Figure 7.

Effects of RPS3 gene silencing on NF‐κB translocation and activity. Nuclear translocation of p65 induced by HDM was captured using immunofluorescence staining in (A) RAW 264.7 and (B) LA‐4 cells. The percentage of cells with p65 nuclear staining was quantified. Negative control panels were probed with the secondary antibody only to indicate potential background or non‐specific staining. (C) Immunoblot of nuclear NF‐κB subunit p65 and RPS3 accumulation. Mouse lung nuclear proteins were separated by 10% SDS‐PAGE and probed with anti‐p65, anti‐RPS3 or anti‐TATA binding protein (TBP) mAb.
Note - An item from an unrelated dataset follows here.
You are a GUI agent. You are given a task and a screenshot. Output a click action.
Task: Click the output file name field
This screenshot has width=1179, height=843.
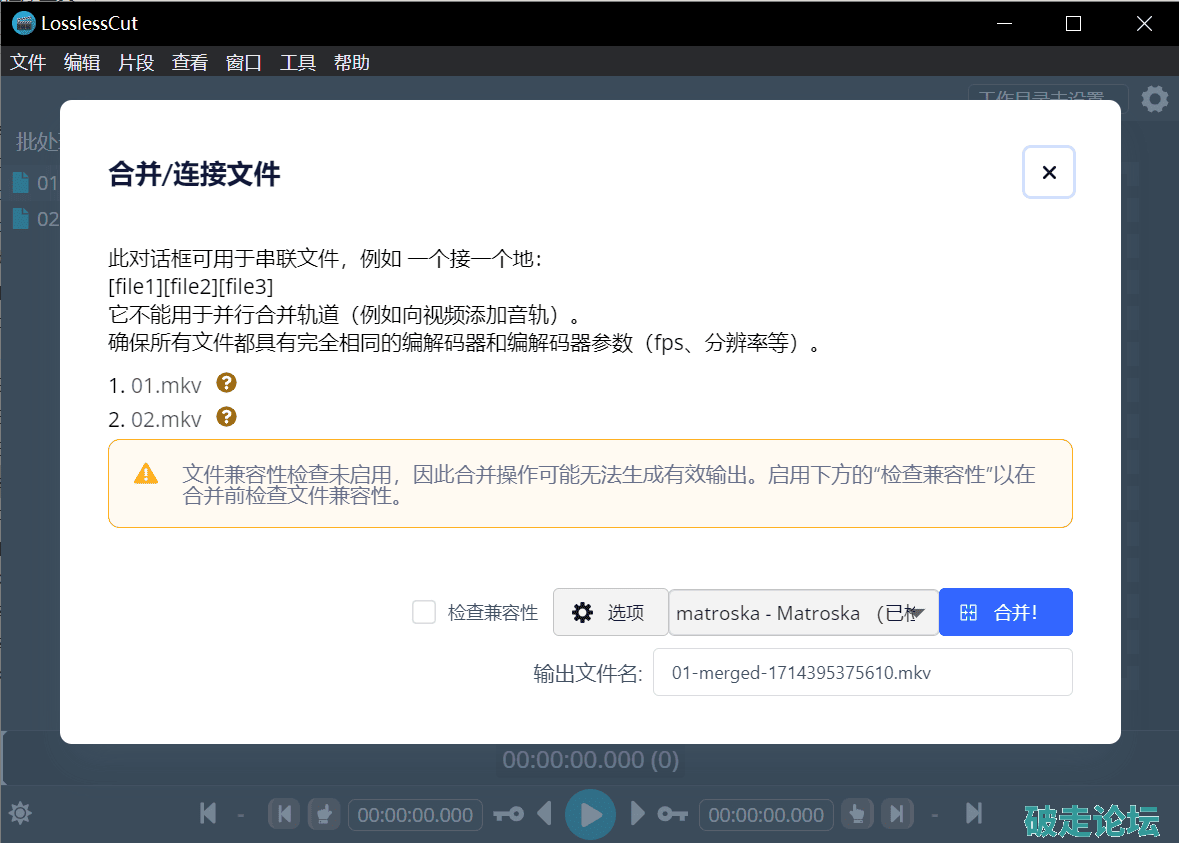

TBP were used as a nuclear protein loading control (n = 7–9). (D) Nuclear p65 DNA‐binding activity was determined using a TransAM™ p65 transcription factor elisa kit (n = 7–9). (E) NF‐κB reporter gene assay in NF‐κB luciferase reporter NIH/3T3 stable cell line pretreated with RPS3 siRNA and then stimulated with TNF‐α. Results are expressed as fold change relative to media control. The luciferase assay was conducted in duplicate wells for each sample, with three independent experiments. Values are shown as means ± SEM. *Significant difference from control siRNA, P < 0.05.